Friday, May 04, 2007

More on the the benefits of preschool...

Another article on the benefit of quality in the Milwaukee Journal Sentinel

Preschool investment pays off big, report finds
Posted: May 3, 2007


Through investments in high-quality voluntary preschool for at-risk children, by 2050 Wisconsin could reap benefits of $13.60 for every dollar it puts into early learning, according to a study released Thursday.

(For more on the report, go to www.epi.org/.)

The report estimates that early education programs begun now at a cost of $6,300 per child for Wisconsin's poorest 3- and 4-year-olds would result in more than $5.1 billion in annual benefits by 2050, largely because more children would mature to be taxpaying wage-earners and fewer would fall to crime.

Robert Lynch, an economist at Washington College in Maryland, wrote the study for the Economic Policy Institute, a Washington, D.C., think tank. Lynch adds to a growing body of research suggesting that good preschooling for needy children can lower costs later for remedial education, law enforcement, child welfare and even health costs, while helping children become higher achievers with greater earning potential.

Lynch estimated that the annual benefits from early education aimed at the poorest children nationwide would surpass annual costs within six years of start-up and gain momentum afterward, amounting to an annual benefit ratio of 12.1-to-1 by 2050. A plan for all 3- and 4-year-olds would begin to pay for itself within nine years, according to Lynch, and reach a payout of 8.2-to-1 by 2050.

In state-by-state breakdowns, Lynch figured that universally accessible pre-kindergarten in Wisconsin would have a benefit ratio of 9.5-to-1.

Although he hadn't yet seen the report, Dennis Winters, chief economist for the Wisconsin Department of Workforce Development, said the ratios appear to fit with findings from other major research. Winters includes himself among a number of economists encouraging pre-kindergarten for disadvantaged children as a cost-effective form of economic development.

Others are scrutinizing the numbers.

"This is more of a political document than sound scientific research," Bruce Fuller, author of "Standardized Childhood: The Political and Cultural Struggle over Early Education" (Stanford University Press, 2007), said in an e-mail Thursday.

Fuller, a sociologist at the University of California-Berkeley, is critical of what he sees as attempts by child advocates to push for universal standardized preschool nationwide based on findings from limited studies focused on children from the neediest
families.

In an interview, Lynch said he was cautious in his calculations. He said $6,300 per child in costs and 3.5% annual inflation were generous.

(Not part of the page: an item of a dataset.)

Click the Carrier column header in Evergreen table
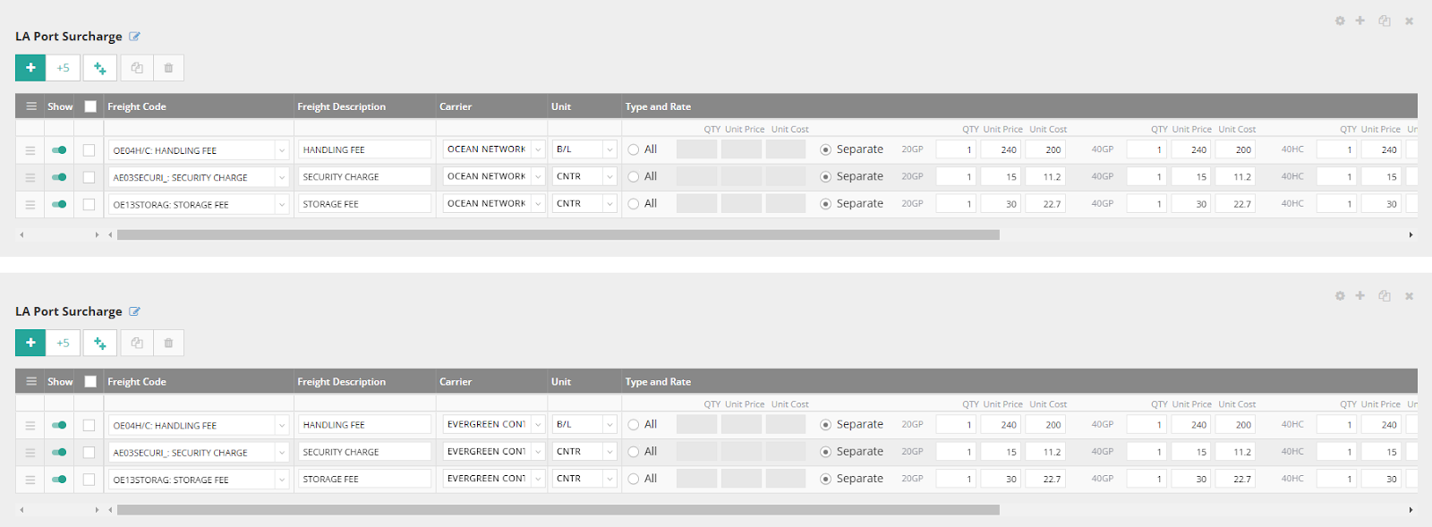The image size is (1432, 527). coord(456,382)
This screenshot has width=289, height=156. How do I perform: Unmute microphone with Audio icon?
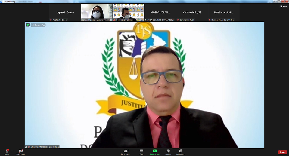[7, 151]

Arthur Reynolds, a professor of child development at the University of Minnesota, said it's important to consider the quality of education offered.

"If you do a run-of-the-mill program, you're not going to find these effects," Reynolds said.

As opposed to the $6,300 per child cost used by Lynch, Reynolds said the Chicago Child-Parent Center preschool program is about $5,000. According to the National Institute for Early Education Research, state and local governments contributed $4,590 per child enrolled in preschool in Wisconsin.